Saturday, March 14, 2015

My dad, dementia and me - and emotional day

This isn't going to be a very long post.  Not sure why I'm writing it actually.  Just feeling very emotional this morning.  I didn't start off feeling this way.  My day started off with joyful expectations of seeing my granddaughters and all my children.  What could be better? A party.

I kissed my husband goodbye as he left for work and off I went into the kitchen to start the preparations for the St. Patrick's Day party.

Corned beef in the crocked pot. check... Eggs in the water to boil for the potato salad and my CD in the Bows and away we go.  That's when it hit.

My sisters and I grew up in a home filled with music. All kinds of music. Loud and often.  Today, for me, it was a day for Gilbert and Sullivan's The Mikado.  As the orchestra started to play and my hands started to peel the potatoes without warning the tears started to flow.

I was immediately taken back so many years.  Music blasting, aromas from the kitchen filling the house and my dad enthusiastically explaining to me what the story of that particular piece of music was about. Who each character was, what part they played.  He would point out certain parts of each piece, parts that were his favorite.  He would get so into it.   I loved it and learned to love so many kinds of music because of it.

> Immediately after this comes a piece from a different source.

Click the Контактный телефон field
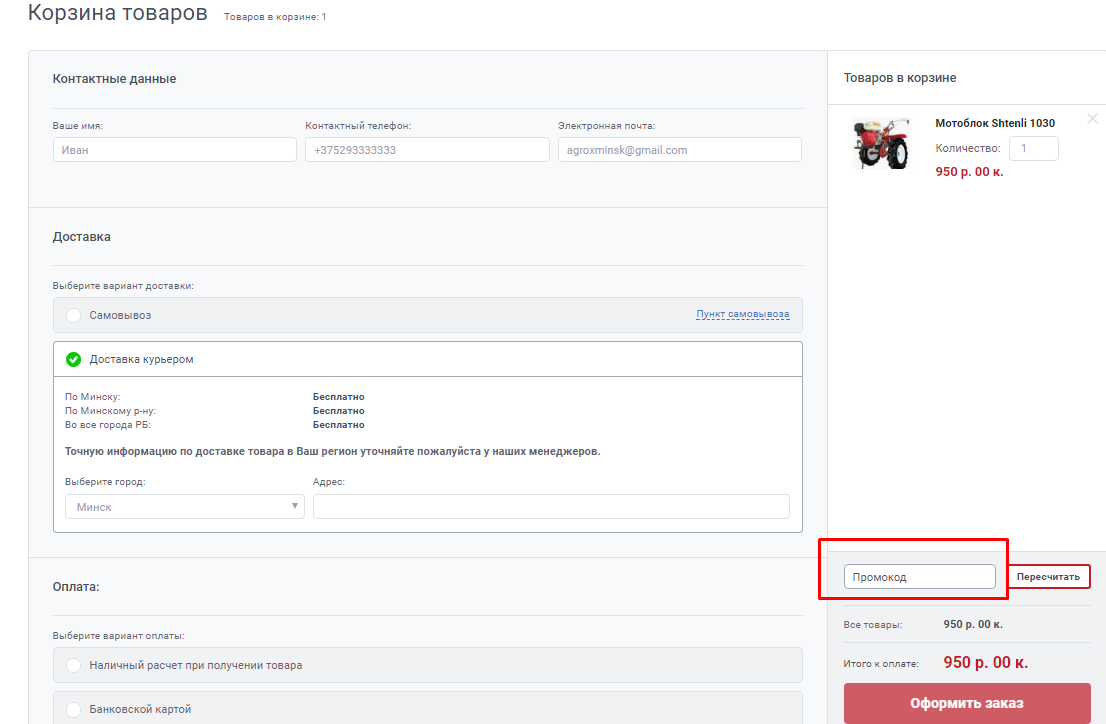pos(427,150)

And as I was peeling those potatoes, crying and listening to this beautiful overture my heart hurt because I knew when I went to see him in the nursing home where he now has to live he won't even know who I am.

I will greet him with a big smile and a "Hi daddy" kiss him and hold his hand.  Most of the time I'll get a big smile and a hello back.  That is if he isn't having a sleepy day, which are more and more these days it seems.  But I'll remind him who I am and he'll smile back. On a good day we might even have little conversations. Not much but something to hold on to.

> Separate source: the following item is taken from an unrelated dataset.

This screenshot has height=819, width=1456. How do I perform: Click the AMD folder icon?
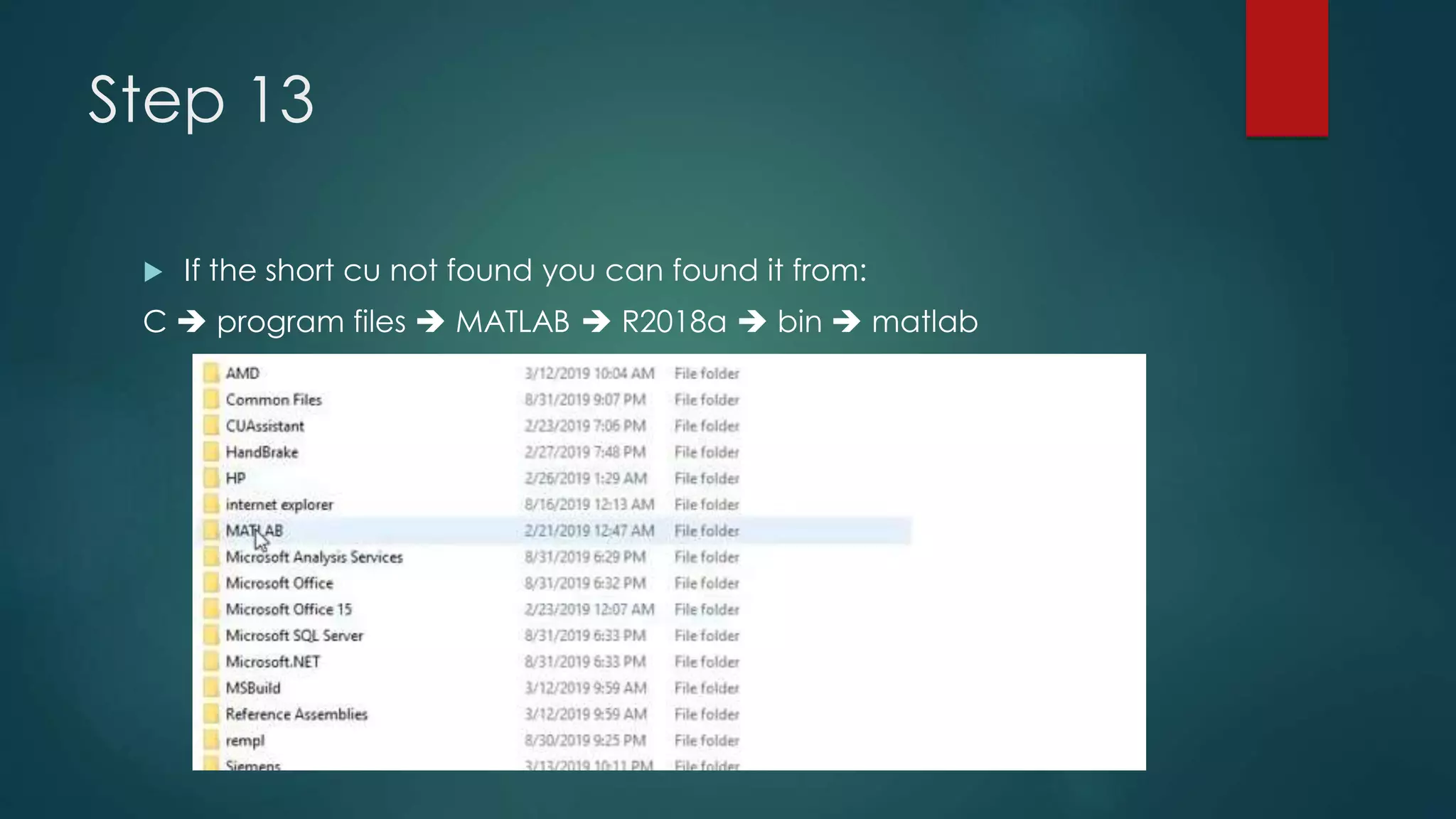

But today I'm going to tell him how grateful I am for all those musical memories he shared with us, and how much I appreciate so much those days of a music filled home with opera, musicals, classical and even Janis Joplin.

On my dad's bad days I pray that he will drift off and go to our mom.  Horrible thoughts?  I don't know.  I feel guilty feeling them but then again, when my dad has bad days it's very hard to hear about them and worse yet, witness.  The indignities that dementia patients have to go through every day just to survive and get through.  As a daughter it's painful to imagine your once brilliant father having to go through this.

But on his good days, when you get that big smile, with his missing tooth that he lost when he fell a few months back it makes your heart happy. And as I take his face in my hands and kiss his little bald head and tell him I love him...... and my dad looks up at me and says thank you.....

It's then that I so much want my dad back.